Both parts of the name Mūtūnus Tūtūnus are reduplicative, Tītīnus perhaps from tītus, another slang word for "penis."

MT in Budge's dictionary

It is also possible, if not probable, that Latin "mut" was a vowelized loan derivative of the consonantal Egyptian word MT for 'phallus, male, man' in the adjacent hieroglyph, considering that Egyptian scribes did not vowelize MT, and that Budge added an /e/ to MT in his dictionary to make it pronounceable.

==Cult==
The shrine of Mutunus Tutunus on the Velia has not been located. According to Festus, it was destroyed to make a private bath for the pontifex and Augustan supporter Domitius Calvinus, even though it was revered as among the most ancient landmarks.

This uprooting raises the question of why Calvinus was permitted to displace such a venerable shrine. The Church Fathers associate Mutunus with groupings of other deities that are assumed to be based on the lost theological works of Varro. Through examining these connections, Robert Palmer concluded that the old cult of Mutunus was merged with that of Father Liber, who was variously identified with or shared attributes with Jupiter, Bacchus, and Lampsacene Priapus. Palmer further conjectured that it was Mutunus, in the form of Liber, to whom Julius Caesar made sacrifice on the day of his assassination, receiving the ill omens that the conspirator Decimus Brutus urged him to ignore. Caesar had previously celebrated his victory at the Battle of Munda on the Liberalia, or festival of Liber held March 17, and he visited the house of the pontifex Calvinus on the Ides of March, near the archaic shrine of Mutunus-Liber. In Palmer's view, the evident ill favor of the god gave Augustus license to reform the cult during his program of religious revivalism that often disguised radical innovations. The god was then Hellenized as Bacchus Lyaeus.
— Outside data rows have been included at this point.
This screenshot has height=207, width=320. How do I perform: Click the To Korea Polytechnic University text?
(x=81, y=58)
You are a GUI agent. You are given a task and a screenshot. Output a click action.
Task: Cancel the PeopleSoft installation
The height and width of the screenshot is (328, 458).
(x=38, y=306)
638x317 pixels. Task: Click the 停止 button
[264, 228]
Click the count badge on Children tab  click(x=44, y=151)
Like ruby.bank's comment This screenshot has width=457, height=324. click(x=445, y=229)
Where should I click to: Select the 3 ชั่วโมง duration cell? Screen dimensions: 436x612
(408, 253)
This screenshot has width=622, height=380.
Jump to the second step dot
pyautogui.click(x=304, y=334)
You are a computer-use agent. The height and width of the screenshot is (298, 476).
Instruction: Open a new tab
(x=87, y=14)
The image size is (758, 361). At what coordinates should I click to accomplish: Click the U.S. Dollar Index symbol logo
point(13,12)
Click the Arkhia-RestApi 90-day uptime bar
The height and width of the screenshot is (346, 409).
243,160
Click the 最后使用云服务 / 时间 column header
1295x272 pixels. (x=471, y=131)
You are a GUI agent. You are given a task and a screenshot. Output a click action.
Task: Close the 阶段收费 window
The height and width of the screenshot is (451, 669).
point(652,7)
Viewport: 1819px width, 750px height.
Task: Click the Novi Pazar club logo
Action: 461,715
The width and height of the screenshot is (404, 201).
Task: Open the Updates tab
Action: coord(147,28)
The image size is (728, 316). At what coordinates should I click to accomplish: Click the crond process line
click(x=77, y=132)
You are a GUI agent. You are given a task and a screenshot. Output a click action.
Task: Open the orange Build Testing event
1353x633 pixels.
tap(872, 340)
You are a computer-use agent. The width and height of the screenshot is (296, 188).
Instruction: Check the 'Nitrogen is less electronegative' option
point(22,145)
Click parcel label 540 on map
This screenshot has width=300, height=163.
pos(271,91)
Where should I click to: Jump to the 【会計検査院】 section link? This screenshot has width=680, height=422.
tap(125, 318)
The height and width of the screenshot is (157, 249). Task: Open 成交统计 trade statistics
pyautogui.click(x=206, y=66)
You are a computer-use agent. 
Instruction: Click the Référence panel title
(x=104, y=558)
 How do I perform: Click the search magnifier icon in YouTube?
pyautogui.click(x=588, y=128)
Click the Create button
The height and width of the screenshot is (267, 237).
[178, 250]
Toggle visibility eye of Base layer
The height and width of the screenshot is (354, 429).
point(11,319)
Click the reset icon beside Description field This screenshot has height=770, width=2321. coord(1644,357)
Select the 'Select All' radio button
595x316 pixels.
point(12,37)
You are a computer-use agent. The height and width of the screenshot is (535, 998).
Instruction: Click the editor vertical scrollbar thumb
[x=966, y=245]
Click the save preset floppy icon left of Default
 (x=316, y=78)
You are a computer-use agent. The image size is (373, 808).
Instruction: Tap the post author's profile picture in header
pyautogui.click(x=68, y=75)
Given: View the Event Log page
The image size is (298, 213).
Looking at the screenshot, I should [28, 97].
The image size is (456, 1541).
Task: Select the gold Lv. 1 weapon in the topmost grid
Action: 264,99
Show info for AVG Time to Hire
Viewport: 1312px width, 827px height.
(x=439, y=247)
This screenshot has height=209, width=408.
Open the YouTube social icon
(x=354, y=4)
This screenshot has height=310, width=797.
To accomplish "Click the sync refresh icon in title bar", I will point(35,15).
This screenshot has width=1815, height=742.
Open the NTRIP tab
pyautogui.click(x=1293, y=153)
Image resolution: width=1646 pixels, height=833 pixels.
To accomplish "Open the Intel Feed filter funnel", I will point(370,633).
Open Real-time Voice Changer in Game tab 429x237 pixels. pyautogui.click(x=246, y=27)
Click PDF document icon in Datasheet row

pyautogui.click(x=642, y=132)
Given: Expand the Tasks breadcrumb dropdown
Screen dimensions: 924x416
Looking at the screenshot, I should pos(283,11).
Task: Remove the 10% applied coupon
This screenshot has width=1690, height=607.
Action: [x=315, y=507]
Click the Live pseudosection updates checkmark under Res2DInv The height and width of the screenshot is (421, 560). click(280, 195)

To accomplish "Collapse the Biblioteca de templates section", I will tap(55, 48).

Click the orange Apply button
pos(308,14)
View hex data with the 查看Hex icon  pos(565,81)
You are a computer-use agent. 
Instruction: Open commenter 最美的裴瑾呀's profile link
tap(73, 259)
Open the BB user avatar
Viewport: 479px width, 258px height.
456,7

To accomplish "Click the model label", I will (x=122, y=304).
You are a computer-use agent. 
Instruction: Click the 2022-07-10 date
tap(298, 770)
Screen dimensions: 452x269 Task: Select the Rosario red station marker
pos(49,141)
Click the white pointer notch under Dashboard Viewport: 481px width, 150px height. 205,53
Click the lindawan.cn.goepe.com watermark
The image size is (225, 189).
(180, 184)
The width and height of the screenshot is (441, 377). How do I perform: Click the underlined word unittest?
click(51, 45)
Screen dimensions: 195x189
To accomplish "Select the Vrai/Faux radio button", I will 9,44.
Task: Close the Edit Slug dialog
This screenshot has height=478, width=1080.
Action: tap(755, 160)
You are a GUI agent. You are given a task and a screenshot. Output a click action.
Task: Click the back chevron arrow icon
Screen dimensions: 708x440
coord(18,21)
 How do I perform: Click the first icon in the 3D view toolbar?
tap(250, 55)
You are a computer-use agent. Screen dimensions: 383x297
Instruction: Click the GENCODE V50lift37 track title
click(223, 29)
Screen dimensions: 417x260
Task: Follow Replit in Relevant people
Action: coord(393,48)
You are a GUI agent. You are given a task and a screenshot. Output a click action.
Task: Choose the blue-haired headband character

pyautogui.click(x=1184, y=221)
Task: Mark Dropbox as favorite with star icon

Palmer concurred with numismatists who regard a denarius minted by Quintus Titius, moneyer ca. 90–88 BC, as picturing an aged and bearded Mutunus on its obverse. The winged diadem is a reference to the Priapus of Lampsacus and to the winged phallus as a common motif in Roman decorative arts, which can also serve as an apotropaic charm against the evil eye. Another issue by Titius pictures an ivy-crowned Bacchus, with both denarii having a virtually identical Pegasus on the reverse. Michael Crawford finds "no good grounds" for identifying this figure as Mutunus, but Palmer points to the shared iconography of the Bacchus–Liber–Priapus figure and the associative etymology of the gens name Titius. A titus ("penis") with wings was a visual pun, since the word also referred to a type of bird. Varro seems to have associated Titinus with the Titii, in an etymological collocation that included Titus Tatius, the royal Sabine contemporary of Romulus; the Curia Titia; or the tribus of the Titienses, one of the three original tribes of Rome.